Stored records
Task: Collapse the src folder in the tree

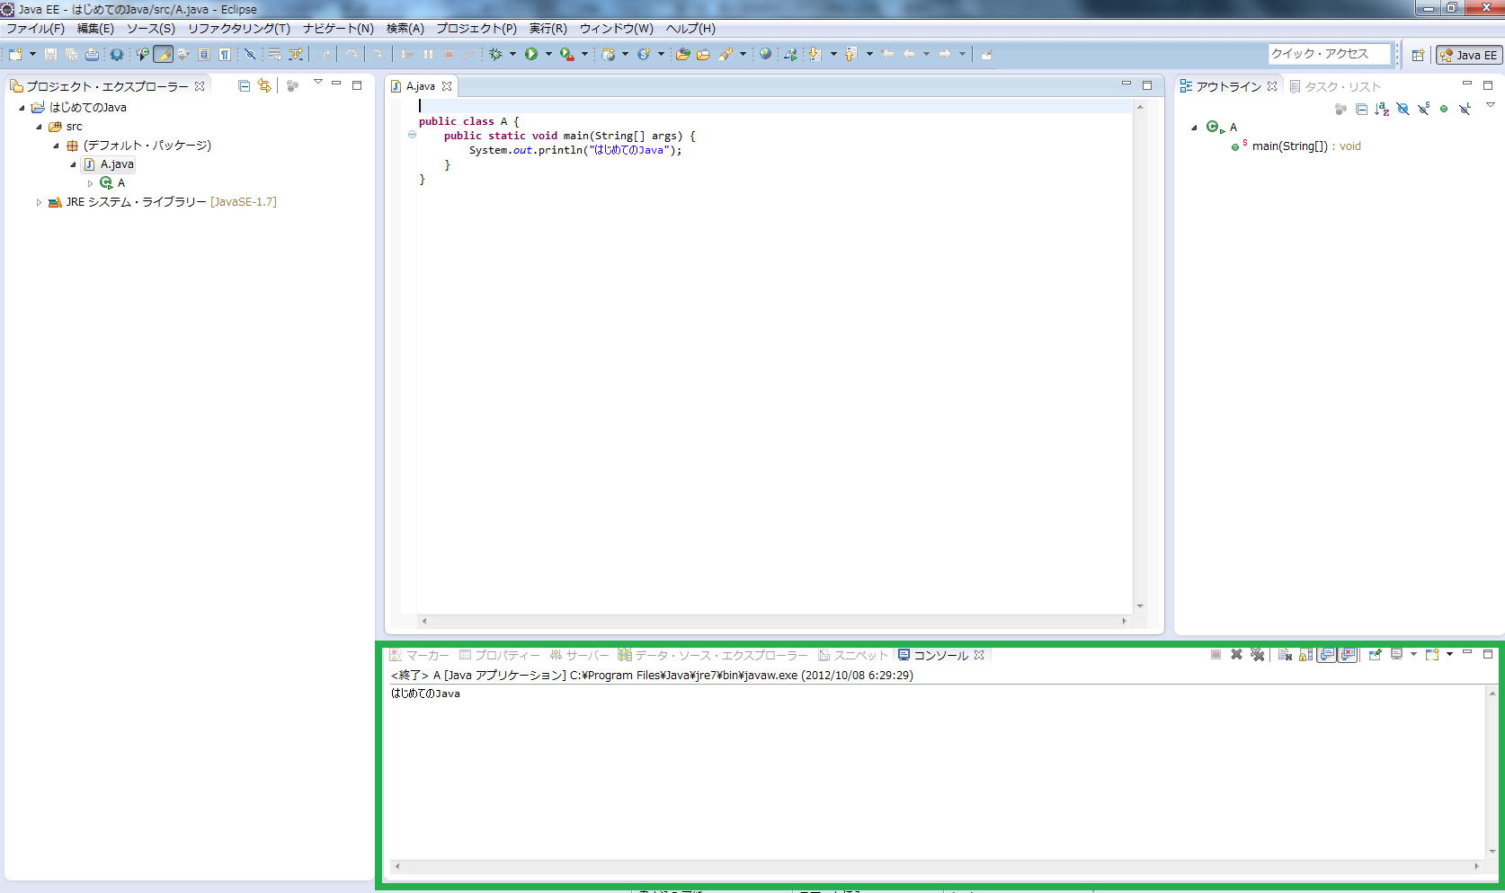Action: point(39,127)
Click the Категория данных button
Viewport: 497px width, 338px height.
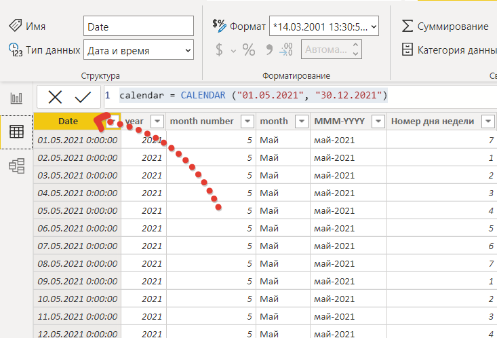(x=449, y=50)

§ **Work to complete**: The entries above should be reproduced exactly, without their pictures.

§ **Solution to the exercise**:
Task: Collapse the src folder in the tree

Action: point(39,127)
Click the Категория данных button
Viewport: 497px width, 338px height.
(x=449, y=50)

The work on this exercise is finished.